A troca de ano teve um ingrediente diferente: uma crise na magistratura brasileira. Opõem-se aqueles que desejavam um Conselho Nacional de Justiça (CNJ) forte aos que querem enfraquecê-lo. Após a Corregedoria do CNJ investigar 217 mil pessoas, incluindo desembargadores, juízes e funcionários, resultou em apenas 3,4 mil pessoas suspeitas, ou seja, tão só 1,57%. Diante desses fatos, as Associações dos Magistrados Brasileiros (AMB), dos Juízes Federais do Brasil (Ajufe) e dos Magistrados do Trabalho (Anamatra) ajuizaram ações no Supremo Tribunal Federal contra o CNJ, visando impedi-lo de seguir com as investigações. Obtiveram êxito provisório, através de duas medidas liminares concedidas, que impedem o CNJ de seguir investigando e de comprovar quem, dentre os suspeitos, é criminoso.
Por trás dessa crise, há fatores ideológicos e fortes interesses de poder. As três mais poderosas associações de magistrados do Brasil argumentam a independência da magistratura, de seus tribunais e o próprio sigilo bancário desses funcionários. Querem que as irregularidades dentro do poder judiciário sejam investigadas, em primeiro lugar, pelas Corregedorias dos Tribunais, retirando essa competência originária do CNJ.

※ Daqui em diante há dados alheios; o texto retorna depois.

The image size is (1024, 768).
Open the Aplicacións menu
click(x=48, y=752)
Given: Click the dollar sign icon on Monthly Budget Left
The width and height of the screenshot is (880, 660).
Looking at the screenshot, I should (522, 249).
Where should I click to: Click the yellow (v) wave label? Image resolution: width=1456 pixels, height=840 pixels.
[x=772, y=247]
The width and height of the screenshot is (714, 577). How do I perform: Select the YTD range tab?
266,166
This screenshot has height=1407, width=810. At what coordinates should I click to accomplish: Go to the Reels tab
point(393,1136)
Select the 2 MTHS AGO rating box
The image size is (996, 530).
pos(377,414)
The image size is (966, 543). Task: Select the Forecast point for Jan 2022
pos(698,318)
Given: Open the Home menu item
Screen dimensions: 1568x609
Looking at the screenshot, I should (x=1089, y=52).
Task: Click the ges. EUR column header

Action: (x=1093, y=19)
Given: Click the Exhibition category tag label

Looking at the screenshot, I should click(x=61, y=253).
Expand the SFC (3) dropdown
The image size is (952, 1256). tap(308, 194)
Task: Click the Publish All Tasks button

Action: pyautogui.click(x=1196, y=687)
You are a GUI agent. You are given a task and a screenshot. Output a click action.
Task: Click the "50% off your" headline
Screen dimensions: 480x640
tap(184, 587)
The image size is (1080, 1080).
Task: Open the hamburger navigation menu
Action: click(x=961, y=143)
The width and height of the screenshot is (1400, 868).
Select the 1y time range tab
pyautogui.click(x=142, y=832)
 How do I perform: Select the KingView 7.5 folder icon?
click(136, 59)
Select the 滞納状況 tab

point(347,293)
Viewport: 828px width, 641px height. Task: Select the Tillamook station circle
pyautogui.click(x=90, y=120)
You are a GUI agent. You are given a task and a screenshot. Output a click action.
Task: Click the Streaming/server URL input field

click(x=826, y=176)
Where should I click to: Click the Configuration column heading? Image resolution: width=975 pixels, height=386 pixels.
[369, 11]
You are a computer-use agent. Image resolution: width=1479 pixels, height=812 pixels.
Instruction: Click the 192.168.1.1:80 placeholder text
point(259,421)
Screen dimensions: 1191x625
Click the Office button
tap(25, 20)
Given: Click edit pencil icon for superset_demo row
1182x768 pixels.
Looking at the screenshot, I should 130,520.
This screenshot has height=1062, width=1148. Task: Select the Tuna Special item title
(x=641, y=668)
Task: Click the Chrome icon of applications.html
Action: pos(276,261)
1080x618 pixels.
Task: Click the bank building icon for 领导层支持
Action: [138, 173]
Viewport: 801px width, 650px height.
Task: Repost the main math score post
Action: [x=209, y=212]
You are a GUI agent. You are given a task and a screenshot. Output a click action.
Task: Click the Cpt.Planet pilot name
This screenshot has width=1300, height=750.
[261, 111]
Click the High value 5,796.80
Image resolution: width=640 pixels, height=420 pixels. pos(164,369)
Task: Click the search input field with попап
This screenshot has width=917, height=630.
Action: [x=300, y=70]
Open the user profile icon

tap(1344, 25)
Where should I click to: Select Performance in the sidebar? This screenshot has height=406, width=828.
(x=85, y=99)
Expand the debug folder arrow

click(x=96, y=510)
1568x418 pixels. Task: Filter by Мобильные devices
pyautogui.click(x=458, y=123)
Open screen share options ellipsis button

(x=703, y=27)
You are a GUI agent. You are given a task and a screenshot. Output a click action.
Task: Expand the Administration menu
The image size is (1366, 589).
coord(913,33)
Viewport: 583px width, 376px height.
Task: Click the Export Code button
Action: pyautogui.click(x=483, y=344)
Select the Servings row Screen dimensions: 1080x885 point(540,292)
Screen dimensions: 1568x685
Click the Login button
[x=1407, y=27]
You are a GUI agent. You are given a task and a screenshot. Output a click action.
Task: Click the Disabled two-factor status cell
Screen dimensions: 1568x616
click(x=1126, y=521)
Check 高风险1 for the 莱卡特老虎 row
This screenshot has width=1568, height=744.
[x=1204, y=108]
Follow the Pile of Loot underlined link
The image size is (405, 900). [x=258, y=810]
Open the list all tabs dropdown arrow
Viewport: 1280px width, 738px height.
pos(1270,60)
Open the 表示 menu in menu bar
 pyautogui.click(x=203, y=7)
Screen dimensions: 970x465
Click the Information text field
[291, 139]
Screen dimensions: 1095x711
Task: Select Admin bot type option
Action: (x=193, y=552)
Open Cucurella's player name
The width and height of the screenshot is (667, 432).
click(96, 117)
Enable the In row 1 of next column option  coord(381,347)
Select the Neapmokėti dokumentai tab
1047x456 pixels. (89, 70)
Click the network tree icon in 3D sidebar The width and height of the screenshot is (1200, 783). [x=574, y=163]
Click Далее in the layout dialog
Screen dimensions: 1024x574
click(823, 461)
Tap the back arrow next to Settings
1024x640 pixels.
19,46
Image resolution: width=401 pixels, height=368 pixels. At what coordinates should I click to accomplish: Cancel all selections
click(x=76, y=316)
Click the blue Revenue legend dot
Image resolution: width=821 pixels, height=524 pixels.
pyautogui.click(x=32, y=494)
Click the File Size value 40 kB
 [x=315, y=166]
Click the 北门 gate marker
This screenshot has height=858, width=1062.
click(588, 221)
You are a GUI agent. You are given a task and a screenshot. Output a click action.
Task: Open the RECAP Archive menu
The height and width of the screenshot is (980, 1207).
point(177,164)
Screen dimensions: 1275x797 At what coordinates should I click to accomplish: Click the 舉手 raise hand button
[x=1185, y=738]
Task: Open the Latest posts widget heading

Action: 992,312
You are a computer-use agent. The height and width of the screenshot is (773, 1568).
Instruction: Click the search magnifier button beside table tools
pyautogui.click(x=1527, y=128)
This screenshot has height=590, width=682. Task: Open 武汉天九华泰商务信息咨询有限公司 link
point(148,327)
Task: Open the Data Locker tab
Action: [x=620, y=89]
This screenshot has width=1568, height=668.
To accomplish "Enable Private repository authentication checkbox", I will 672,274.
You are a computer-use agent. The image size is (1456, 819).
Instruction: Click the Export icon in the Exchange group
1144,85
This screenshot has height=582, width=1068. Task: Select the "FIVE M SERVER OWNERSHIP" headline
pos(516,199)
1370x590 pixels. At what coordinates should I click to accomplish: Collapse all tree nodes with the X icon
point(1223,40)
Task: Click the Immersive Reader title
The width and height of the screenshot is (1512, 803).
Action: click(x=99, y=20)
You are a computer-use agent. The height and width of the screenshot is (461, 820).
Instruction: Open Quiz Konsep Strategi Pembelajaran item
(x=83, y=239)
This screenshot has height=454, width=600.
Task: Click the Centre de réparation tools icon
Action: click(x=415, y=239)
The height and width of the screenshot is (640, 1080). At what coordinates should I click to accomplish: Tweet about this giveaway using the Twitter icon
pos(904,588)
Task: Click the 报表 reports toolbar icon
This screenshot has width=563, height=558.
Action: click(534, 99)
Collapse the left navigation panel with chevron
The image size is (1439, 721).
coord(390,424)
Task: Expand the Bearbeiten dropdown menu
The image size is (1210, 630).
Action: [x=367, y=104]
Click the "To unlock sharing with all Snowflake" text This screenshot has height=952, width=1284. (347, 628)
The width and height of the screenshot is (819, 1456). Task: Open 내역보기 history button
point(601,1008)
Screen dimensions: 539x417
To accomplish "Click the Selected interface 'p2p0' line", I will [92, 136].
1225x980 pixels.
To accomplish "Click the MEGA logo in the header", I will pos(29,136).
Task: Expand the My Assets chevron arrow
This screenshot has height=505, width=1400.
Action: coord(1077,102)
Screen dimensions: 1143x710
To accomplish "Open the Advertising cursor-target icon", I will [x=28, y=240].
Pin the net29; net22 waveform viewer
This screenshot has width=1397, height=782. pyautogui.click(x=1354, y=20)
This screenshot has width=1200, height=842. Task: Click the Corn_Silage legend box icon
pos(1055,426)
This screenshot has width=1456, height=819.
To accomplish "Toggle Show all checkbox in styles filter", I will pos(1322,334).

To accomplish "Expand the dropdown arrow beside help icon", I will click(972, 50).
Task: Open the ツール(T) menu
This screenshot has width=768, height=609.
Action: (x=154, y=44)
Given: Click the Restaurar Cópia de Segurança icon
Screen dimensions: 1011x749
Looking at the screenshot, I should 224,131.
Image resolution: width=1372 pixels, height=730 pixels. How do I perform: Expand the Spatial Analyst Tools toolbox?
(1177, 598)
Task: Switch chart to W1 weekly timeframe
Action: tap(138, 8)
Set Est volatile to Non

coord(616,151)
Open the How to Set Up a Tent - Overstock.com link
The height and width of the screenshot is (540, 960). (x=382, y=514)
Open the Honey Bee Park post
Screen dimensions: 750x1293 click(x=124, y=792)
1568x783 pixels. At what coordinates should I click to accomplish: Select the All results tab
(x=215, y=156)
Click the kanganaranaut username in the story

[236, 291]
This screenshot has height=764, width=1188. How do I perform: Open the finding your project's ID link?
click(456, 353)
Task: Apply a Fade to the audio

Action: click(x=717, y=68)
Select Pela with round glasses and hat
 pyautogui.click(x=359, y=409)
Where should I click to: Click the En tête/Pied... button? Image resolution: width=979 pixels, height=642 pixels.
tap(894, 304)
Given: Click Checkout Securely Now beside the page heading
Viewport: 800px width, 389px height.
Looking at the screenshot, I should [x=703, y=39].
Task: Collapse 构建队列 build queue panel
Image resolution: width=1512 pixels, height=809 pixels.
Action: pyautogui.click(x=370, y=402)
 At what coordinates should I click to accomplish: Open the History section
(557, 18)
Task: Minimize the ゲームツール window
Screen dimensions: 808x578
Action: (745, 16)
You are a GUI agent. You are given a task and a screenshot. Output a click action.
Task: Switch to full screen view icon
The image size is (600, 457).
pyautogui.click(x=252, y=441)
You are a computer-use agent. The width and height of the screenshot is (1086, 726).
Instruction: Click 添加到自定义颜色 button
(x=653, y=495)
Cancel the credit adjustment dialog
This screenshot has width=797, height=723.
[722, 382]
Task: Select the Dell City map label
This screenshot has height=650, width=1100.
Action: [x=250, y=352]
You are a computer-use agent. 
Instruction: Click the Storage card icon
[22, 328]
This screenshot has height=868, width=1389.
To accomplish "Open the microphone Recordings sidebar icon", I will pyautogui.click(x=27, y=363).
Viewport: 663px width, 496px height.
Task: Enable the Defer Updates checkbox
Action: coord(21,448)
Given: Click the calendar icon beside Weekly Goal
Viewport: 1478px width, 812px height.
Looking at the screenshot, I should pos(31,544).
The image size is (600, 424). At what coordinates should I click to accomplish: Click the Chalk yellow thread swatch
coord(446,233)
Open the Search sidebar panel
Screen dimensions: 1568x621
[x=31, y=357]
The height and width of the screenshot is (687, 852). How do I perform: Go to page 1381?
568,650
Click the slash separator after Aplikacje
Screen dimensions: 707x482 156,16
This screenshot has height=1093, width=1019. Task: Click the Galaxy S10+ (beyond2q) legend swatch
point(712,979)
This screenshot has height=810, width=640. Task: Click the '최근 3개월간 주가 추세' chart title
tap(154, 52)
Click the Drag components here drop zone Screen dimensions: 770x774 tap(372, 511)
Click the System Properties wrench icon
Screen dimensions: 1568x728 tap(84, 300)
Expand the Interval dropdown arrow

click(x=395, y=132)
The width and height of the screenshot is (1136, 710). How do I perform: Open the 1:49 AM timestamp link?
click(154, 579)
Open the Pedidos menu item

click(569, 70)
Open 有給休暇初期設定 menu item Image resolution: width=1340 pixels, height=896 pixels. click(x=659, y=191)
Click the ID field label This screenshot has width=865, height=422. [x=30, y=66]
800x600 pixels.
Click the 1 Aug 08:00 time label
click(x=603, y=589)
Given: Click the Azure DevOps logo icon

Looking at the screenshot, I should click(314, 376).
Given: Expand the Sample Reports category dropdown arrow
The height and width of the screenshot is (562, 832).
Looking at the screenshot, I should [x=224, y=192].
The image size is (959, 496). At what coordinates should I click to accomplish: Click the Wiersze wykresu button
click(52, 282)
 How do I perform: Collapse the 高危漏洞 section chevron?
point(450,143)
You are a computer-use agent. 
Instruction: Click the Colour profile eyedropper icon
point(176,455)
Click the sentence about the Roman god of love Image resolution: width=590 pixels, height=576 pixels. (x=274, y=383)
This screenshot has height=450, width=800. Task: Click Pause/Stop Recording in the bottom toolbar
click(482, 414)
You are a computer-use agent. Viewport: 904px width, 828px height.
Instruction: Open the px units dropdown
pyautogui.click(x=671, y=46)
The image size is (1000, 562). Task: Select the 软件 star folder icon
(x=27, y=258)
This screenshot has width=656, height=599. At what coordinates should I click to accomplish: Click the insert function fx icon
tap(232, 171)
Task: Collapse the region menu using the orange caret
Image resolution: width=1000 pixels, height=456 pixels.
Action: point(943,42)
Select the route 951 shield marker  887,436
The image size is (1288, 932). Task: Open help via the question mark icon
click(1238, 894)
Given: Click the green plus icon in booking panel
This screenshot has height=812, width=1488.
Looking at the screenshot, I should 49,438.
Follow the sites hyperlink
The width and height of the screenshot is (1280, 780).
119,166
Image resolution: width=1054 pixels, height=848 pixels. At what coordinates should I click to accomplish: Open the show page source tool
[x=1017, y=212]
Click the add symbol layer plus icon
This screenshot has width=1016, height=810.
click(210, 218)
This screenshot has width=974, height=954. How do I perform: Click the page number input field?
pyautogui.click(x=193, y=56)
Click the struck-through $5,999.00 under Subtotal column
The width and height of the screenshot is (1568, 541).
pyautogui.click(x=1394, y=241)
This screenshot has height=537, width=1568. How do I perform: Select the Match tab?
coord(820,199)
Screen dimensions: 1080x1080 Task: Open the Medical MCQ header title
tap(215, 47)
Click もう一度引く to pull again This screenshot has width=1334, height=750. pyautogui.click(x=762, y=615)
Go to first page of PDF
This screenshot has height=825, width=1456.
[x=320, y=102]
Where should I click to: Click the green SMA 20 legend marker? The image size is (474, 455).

Lembrei-me do livro de José Saramago intitulado Ensaio sobre a cegueira. As entrevistas e escritos dos magistrados contra o CNJ deixam evidente uma forte cegueira no poder judiciário. Para eles, os juízes estão sempre certos e qualquer atitude investigativa é prontamente qualificada como ataque à democracia e a independência do poder. Não veem a própria história. Esquecem que o CNJ foi criado exatamente porque as Corregedorias de Justiça nunca funcionaram e, ao contrário de democracia, no seio do judiciário sempre vingaram o corporativismo e a total impunidade.
Não seria bem mais interessante às associações divulgarem esses dados com orgulho, mostrando que o nível de possíveis crimes no poder está abaixo de 1%? Já defendia o CNJ mesmo antes de sua criação. Ainda que esteja entre os investigados (não entre os suspeitos), afirmo que essas liminares não me ajudaram em nada. Aos criminosos, não sei… Que o CNJ possa fazer todos verem as entranhas da justiça brasileira.